La police utilise un canon à eau lors d’une manifestation à Glengormley, dans le nord de Belfast, le 10 juin 2026. HENRY NICHOLLS/AFP

La police a utilisé un canon à eau, mercredi 10 juin au soir, pour disperser des manifestants près de Belfast, théâtre pour la deuxième nuit consécutive de violences localisées, après une attaque au couteau pour laquelle un réfugié soudanais a été inculpé.

Au total, plus d’une centaine de manifestants se sont rassemblés en plusieurs points de Belfast, parfois pacifiquement.
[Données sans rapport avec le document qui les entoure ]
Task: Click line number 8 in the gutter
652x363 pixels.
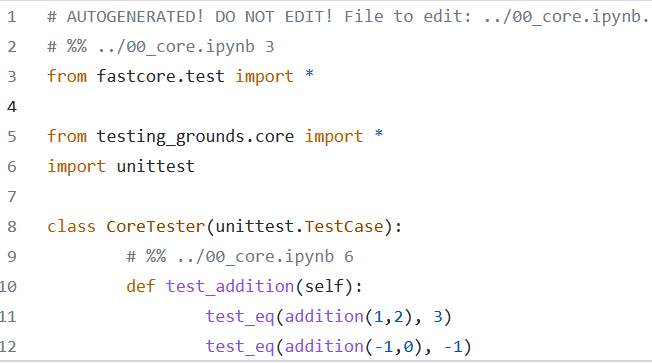Action: click(x=12, y=227)
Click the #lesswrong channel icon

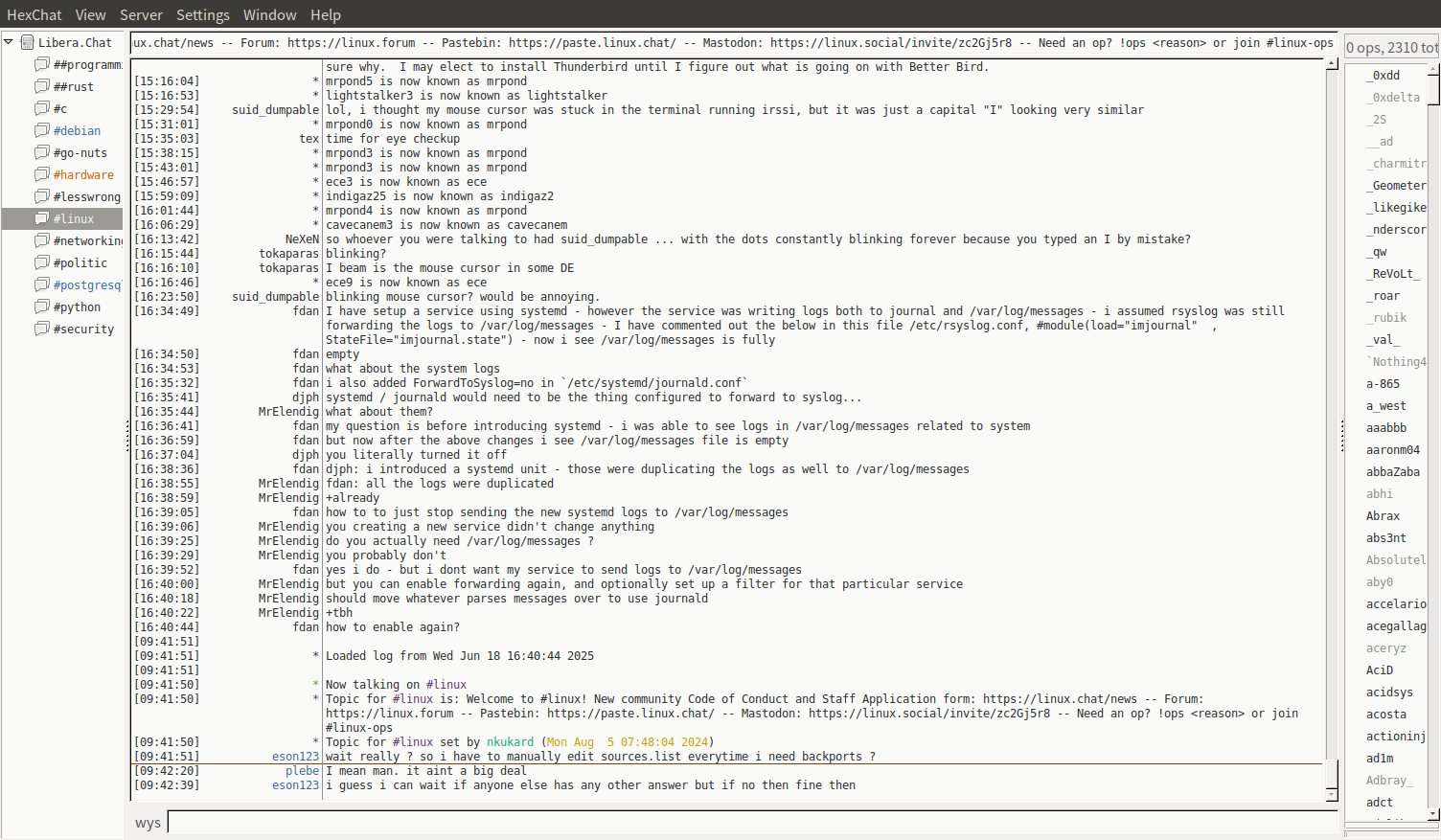pos(42,196)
La situation a toutefois été tendue dès le début de soirée dans une rue de Glengormley, au nord de la capitale nord-irlandaise, où une importante présence policière a été déployée, a constaté l’Agence France-Presse (AFP). Des manifestants ont lancé des projectiles, briques et bouteilles en verre, aux forces de l’ordre et incendié au moins une poubelle, a rapporté la police. Elle a fait usage d’un canon à eau pour disperser la foule.

Le centre de Belfast a lui été épargné par les violences, contrairement à la veille où s’étaient déroulées des émeutes anti-immigrés, déclenchées après une attaque au couteau lundi soir à Belfast.